Raising agent or leavening agent is a powdery or a liquid ingredient used in raising cakes, breads, puddings, cookies and scones rise. This ingredient gives the right texture and shape to the product being made. The main function of a raising agent is to provide carbon dioxide to the bread or any dough or batter, when heated at a certain temperature.
Yeast: Yeast is a unicellular fungi, which acts as a leavening or raising agent to raise the bread dough, cake dough, and even used to ferment wine and beer. Some of the foods that use yeast for leavening the dough are breads, cakes, and cookies.

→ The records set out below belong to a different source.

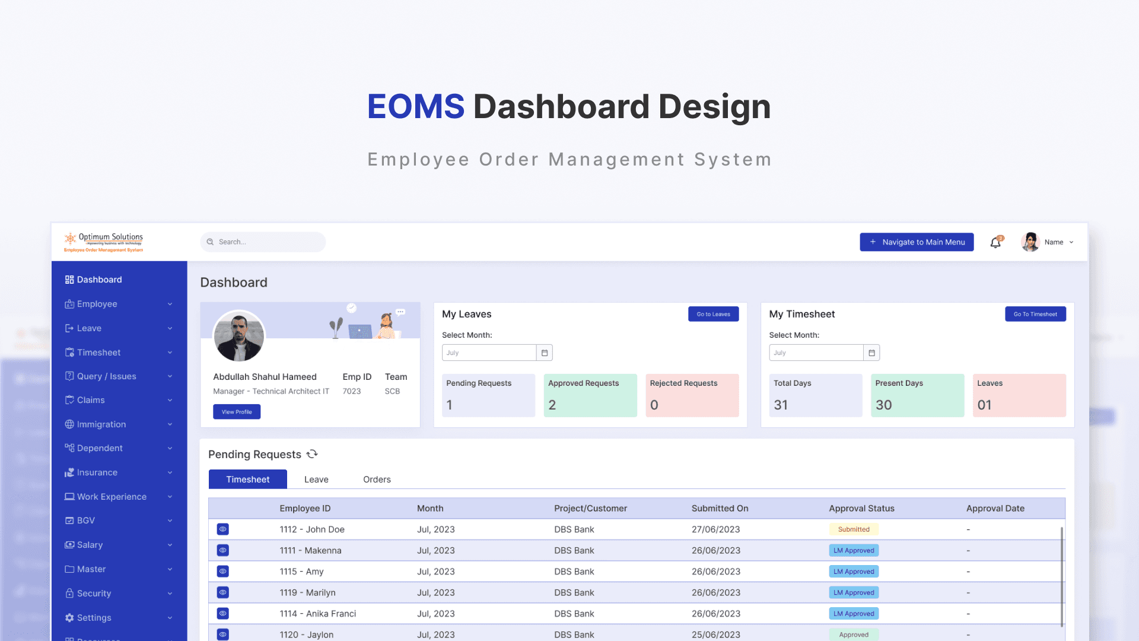
Task: Expand the Employee sidebar menu chevron
Action: click(170, 304)
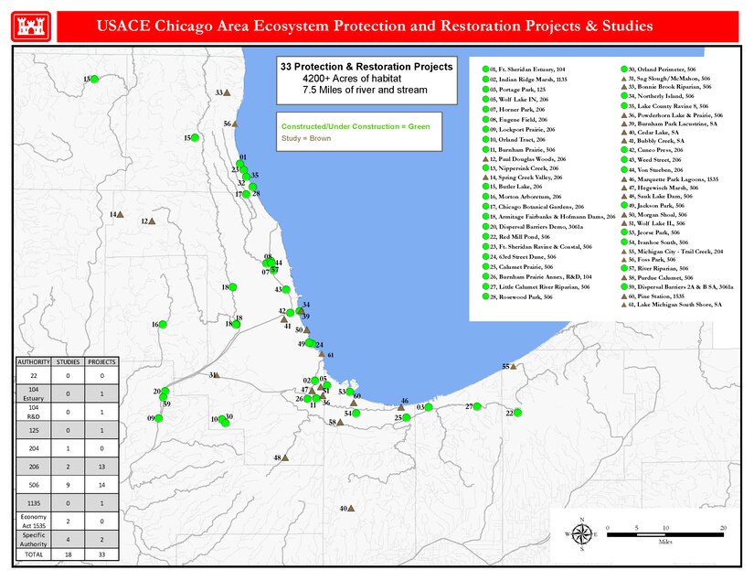
Task: Click the brown triangle 33, Bonnie Brook Riparian
Action: tap(227, 92)
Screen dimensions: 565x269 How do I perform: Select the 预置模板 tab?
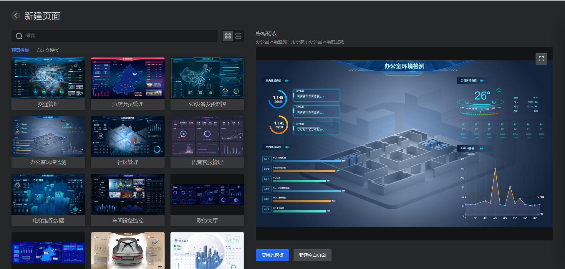point(20,50)
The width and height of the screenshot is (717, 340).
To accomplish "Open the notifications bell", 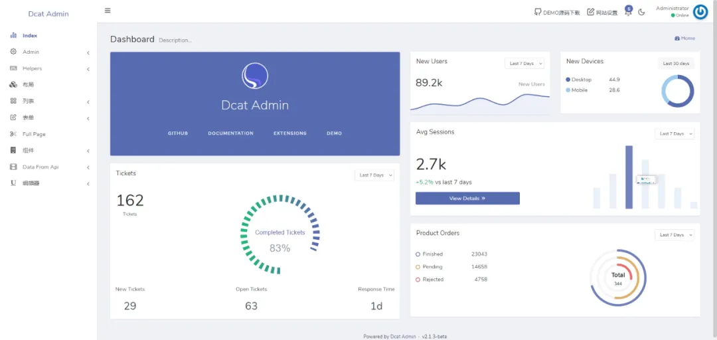I will [627, 12].
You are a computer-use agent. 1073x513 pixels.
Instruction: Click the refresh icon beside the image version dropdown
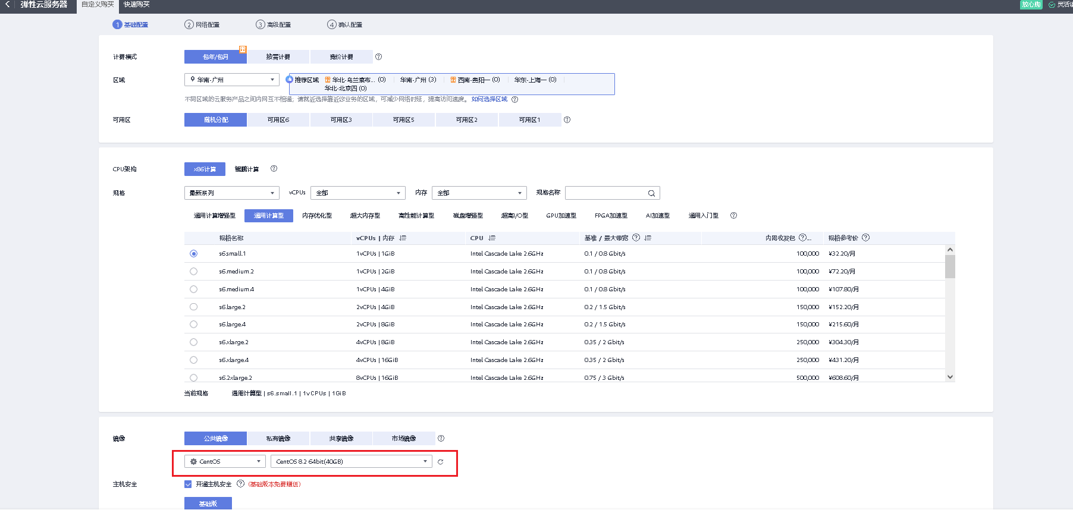coord(440,462)
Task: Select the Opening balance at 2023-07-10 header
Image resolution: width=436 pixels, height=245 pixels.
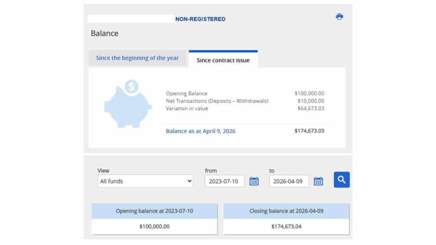Action: (154, 211)
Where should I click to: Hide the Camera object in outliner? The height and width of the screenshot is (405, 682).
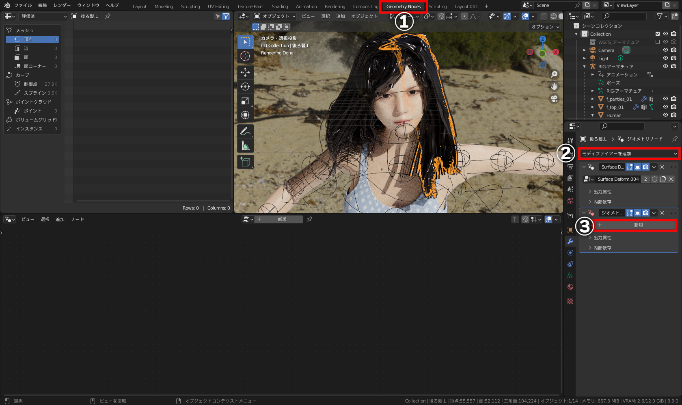[665, 50]
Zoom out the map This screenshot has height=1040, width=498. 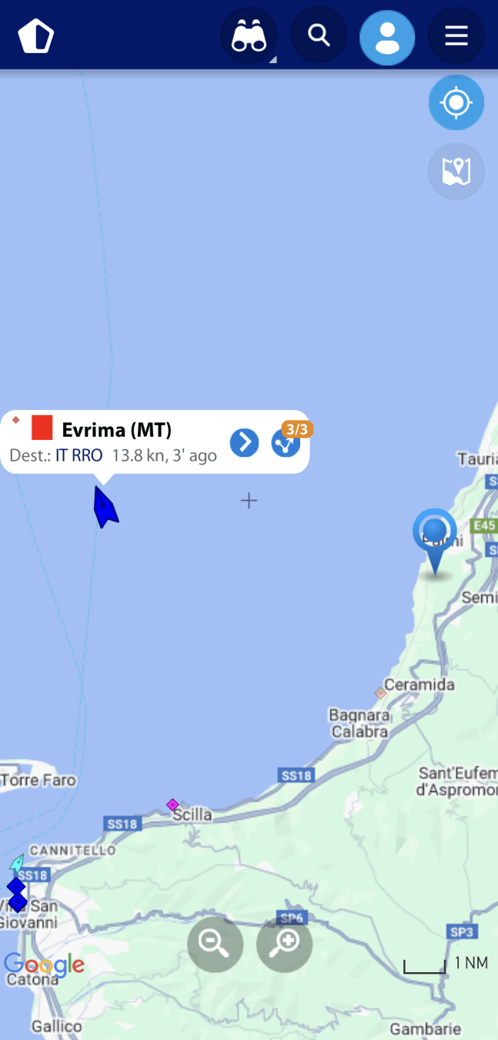pos(216,944)
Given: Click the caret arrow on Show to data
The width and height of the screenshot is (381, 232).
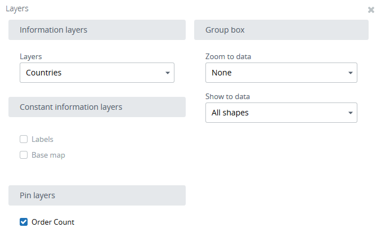Looking at the screenshot, I should pos(350,113).
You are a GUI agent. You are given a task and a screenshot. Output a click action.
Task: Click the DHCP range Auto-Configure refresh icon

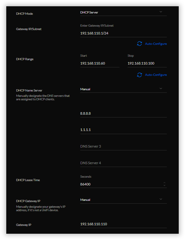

Yeast is always mixed with warm water, salt, and little flour when it is used for raising the dough.
Beer : Beer is a fermented drink, which is obtained by saccharification of starch and then fermenting the sugar resulting from it. Beer as a leavening agent in food products is used in preparing beer bread. However, with this, baking powder is also used to make it lighter and softer.
Buttermilk: Buttermilk or sourmilk, being acidic in nature helps in raising the dough prepared to make pancakes, muffins, cakes, and cookies.
Baking Powder: Baking powder is a dry raising agent, which increases the volume of the product and also lightens its texture. It acts as a leavening agent by releasing causing dioxide in the batter, which creates bubbles and gets into the acid based reaction. It is used in the preparation of cakes, muffins, American style muffins, scones, and breads, often called as quick breads when they are leavened with baking powder.
Steam: Steam is caused in the batter or dough of a dish when large amounts of eggs, water, milk gets converted into steam when heated in the oven. The steam caused by the heat helps in raising the dough of cakes, muffins, and Yorkshire puddings.
Creamed mixture: Creamed mixture is obtained by mixing the butter with sugar which creates bubbles in the batter. This acts as a leavening agent, however, this can further be made into a better leavening agent by adding baking powder or any other chemical based rising agent. This is commonly used in preparing cookies.